Copy out the rows from the line containing "Open the Grupos selection browse button" through the line containing "will click(x=90, y=59).", with both of those lines included, and reproduce them character for character.

%%

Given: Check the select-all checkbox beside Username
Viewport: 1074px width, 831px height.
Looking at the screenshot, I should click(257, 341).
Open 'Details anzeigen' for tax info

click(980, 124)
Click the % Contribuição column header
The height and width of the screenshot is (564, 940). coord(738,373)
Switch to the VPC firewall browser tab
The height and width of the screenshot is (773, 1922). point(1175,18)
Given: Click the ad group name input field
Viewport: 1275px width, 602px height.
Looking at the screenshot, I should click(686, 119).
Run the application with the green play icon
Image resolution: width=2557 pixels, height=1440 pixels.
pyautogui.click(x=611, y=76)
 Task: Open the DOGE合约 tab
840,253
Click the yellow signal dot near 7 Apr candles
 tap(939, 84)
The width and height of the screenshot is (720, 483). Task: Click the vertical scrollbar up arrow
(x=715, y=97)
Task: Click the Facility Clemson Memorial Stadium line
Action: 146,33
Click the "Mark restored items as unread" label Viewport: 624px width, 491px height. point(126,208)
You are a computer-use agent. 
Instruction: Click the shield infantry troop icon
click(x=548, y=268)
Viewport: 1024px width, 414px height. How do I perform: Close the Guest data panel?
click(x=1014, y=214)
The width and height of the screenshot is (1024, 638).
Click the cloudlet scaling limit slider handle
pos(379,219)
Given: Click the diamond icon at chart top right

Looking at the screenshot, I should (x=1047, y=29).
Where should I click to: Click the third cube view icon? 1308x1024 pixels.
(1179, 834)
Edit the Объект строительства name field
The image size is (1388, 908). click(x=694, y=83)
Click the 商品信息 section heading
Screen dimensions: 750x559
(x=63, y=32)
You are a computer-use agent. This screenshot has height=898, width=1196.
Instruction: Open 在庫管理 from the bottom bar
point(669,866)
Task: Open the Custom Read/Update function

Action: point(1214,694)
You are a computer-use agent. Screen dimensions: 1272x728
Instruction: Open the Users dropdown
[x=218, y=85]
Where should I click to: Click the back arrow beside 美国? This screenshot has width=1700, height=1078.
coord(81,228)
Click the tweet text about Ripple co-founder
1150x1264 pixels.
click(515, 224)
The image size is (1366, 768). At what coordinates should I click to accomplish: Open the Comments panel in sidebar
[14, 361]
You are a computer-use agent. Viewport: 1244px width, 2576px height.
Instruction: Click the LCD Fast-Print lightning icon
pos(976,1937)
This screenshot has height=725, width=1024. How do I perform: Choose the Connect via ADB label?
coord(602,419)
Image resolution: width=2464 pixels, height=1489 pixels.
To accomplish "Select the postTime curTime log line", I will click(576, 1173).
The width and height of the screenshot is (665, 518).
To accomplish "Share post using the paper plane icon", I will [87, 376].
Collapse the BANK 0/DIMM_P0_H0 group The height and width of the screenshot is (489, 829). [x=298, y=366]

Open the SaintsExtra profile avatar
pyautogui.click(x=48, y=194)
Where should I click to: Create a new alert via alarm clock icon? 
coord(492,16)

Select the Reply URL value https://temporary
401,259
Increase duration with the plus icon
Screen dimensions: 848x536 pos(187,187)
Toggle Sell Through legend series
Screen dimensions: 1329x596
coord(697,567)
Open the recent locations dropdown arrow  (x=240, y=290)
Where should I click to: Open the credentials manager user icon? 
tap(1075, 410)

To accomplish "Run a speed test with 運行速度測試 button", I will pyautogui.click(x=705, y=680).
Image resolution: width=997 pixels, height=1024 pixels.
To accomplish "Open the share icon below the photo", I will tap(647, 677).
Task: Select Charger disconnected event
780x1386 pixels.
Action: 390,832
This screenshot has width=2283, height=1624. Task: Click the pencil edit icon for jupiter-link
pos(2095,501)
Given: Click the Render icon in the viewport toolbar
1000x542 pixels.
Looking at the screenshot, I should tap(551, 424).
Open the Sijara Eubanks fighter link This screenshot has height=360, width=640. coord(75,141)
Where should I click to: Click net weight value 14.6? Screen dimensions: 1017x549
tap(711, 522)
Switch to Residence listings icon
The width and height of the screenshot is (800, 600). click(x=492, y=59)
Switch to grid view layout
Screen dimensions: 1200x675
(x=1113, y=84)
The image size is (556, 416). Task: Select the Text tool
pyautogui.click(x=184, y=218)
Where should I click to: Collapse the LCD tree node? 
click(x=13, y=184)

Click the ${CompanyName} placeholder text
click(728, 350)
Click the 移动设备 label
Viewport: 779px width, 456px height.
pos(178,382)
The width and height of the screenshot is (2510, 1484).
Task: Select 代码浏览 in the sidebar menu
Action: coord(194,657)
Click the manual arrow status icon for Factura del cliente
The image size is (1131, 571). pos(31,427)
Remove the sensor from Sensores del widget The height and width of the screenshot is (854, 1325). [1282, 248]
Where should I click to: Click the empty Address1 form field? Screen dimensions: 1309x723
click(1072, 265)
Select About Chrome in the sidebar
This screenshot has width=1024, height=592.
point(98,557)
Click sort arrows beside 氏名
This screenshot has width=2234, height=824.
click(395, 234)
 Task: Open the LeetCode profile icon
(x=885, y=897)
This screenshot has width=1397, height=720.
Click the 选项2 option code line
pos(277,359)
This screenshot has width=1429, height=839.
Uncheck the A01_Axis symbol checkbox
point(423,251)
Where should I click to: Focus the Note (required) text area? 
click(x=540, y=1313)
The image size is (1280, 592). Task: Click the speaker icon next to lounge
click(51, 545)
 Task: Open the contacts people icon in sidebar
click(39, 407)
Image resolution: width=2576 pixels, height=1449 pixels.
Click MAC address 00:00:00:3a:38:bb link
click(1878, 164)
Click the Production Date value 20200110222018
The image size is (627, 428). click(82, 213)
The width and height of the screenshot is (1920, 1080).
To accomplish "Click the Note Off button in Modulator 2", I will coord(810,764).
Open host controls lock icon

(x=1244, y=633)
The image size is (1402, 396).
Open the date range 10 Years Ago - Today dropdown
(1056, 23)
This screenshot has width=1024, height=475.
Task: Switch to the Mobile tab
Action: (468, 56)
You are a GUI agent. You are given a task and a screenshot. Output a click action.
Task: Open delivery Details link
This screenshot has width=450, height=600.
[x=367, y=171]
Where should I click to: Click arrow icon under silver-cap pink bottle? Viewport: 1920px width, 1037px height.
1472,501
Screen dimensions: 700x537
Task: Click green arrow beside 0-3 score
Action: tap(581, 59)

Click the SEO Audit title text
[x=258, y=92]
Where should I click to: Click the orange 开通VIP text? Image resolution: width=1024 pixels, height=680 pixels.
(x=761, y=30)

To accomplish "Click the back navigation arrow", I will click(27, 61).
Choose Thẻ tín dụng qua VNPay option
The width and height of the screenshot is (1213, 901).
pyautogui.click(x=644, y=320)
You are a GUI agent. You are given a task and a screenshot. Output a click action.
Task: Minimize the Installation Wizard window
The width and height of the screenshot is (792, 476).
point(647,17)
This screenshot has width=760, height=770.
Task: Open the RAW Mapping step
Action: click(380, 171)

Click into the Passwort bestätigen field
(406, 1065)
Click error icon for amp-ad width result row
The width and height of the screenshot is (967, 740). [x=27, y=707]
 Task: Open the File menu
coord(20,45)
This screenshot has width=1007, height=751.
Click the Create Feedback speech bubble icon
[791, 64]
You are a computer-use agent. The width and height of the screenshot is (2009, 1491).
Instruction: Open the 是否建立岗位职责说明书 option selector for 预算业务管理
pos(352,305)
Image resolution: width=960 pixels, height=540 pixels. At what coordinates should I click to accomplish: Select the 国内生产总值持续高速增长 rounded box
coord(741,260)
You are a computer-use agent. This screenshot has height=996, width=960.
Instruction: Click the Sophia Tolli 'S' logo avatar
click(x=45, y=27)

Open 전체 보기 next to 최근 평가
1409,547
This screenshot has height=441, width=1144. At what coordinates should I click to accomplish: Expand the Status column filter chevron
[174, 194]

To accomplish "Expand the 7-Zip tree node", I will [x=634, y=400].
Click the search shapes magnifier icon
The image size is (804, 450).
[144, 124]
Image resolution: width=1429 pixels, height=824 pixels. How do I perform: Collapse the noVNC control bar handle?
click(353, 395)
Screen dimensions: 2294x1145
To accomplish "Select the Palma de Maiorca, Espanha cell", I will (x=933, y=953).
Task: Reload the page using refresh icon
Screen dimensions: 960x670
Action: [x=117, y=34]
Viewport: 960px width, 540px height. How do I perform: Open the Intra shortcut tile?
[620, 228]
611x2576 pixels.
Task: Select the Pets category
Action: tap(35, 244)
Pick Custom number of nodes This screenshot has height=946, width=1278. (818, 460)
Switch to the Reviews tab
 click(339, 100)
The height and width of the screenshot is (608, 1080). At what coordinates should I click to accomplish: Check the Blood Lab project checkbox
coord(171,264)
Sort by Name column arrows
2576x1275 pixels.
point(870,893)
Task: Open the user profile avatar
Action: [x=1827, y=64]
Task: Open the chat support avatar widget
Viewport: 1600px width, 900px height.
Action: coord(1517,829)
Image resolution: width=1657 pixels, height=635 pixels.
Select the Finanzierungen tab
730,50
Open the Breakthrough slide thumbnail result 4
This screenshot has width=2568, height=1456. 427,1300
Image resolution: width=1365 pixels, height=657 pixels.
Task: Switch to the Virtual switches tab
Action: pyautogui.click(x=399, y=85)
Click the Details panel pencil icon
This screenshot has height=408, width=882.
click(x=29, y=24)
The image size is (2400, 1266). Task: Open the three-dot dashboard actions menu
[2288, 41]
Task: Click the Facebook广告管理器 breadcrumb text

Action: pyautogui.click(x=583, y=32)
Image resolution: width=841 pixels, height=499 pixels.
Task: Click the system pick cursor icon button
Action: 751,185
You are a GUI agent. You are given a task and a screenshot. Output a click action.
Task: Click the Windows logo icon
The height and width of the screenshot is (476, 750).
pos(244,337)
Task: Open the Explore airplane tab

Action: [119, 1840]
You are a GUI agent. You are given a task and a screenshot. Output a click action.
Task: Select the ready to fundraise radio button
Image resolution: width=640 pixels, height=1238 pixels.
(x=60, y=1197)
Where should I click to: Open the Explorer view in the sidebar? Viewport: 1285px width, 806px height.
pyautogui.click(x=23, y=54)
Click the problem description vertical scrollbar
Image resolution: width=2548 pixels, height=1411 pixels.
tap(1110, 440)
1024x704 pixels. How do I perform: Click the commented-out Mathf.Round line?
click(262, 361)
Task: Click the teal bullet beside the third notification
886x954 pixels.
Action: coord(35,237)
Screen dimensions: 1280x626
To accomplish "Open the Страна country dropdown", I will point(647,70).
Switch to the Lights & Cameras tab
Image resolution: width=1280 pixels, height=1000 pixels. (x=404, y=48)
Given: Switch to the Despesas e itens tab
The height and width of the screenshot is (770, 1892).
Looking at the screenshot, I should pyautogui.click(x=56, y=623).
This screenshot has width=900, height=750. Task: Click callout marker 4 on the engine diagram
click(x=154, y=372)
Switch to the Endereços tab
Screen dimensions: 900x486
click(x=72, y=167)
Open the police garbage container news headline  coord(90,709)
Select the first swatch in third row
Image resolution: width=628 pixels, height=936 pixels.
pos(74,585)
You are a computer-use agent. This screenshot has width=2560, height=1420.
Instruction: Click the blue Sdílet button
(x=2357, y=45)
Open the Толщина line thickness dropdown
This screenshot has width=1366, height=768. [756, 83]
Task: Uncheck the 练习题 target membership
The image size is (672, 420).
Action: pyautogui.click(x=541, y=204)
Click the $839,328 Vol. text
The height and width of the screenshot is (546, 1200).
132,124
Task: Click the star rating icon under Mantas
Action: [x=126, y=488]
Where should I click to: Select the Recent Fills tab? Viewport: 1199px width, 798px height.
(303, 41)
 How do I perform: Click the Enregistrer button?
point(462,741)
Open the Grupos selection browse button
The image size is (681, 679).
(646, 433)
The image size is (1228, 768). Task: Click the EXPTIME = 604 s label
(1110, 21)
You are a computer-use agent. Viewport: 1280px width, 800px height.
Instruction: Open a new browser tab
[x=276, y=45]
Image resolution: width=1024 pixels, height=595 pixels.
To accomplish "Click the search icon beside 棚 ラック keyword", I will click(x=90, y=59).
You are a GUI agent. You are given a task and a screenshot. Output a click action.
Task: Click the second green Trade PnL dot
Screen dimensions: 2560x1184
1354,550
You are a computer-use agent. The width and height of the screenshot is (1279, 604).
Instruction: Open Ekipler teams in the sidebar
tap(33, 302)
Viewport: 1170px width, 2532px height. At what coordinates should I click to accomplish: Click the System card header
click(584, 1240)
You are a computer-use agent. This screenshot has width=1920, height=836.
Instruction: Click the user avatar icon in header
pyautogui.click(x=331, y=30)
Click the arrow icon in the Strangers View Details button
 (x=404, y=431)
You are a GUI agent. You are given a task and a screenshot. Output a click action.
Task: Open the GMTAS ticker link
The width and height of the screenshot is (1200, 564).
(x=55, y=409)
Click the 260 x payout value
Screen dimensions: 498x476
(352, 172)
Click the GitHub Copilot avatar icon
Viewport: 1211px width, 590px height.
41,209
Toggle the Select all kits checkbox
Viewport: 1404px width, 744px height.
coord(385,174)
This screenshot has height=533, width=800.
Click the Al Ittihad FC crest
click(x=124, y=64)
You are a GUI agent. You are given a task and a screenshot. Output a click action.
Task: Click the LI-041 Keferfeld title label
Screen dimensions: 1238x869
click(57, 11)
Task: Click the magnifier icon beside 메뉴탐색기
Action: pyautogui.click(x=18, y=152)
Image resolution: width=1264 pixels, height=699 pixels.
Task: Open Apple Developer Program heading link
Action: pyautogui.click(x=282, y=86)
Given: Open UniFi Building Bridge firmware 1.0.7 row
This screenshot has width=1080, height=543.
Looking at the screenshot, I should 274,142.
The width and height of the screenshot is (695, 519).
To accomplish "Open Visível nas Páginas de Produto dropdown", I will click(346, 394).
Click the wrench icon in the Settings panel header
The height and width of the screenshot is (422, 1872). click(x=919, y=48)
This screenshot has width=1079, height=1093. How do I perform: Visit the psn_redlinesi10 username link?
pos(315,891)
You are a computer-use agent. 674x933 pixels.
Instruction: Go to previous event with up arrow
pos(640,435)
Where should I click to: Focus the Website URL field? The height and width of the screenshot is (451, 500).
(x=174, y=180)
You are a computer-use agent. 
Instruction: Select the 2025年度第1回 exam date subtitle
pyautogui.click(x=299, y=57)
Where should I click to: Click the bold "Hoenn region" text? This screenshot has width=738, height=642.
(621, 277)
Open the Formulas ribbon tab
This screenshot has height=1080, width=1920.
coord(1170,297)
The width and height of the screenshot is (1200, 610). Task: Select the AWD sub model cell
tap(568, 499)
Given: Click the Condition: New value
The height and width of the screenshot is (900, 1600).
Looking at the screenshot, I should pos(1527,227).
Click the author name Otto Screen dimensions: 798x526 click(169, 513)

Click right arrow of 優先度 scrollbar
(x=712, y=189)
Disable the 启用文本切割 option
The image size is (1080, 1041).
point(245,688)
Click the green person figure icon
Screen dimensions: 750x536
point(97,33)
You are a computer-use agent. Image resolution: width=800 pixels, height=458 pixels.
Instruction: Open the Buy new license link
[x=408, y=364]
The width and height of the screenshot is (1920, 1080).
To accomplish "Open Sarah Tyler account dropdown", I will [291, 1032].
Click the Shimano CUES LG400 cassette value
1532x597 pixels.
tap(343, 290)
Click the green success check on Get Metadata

%%

| Solution to this problem |
Open the Grupos selection browse button
The image size is (681, 679).
(646, 433)
The image size is (1228, 768). Task: Click the EXPTIME = 604 s label
(1110, 21)
You are a computer-use agent. Viewport: 1280px width, 800px height.
Instruction: Open a new browser tab
[x=276, y=45]
Image resolution: width=1024 pixels, height=595 pixels.
To accomplish "Click the search icon beside 棚 ラック keyword", I will click(x=90, y=59).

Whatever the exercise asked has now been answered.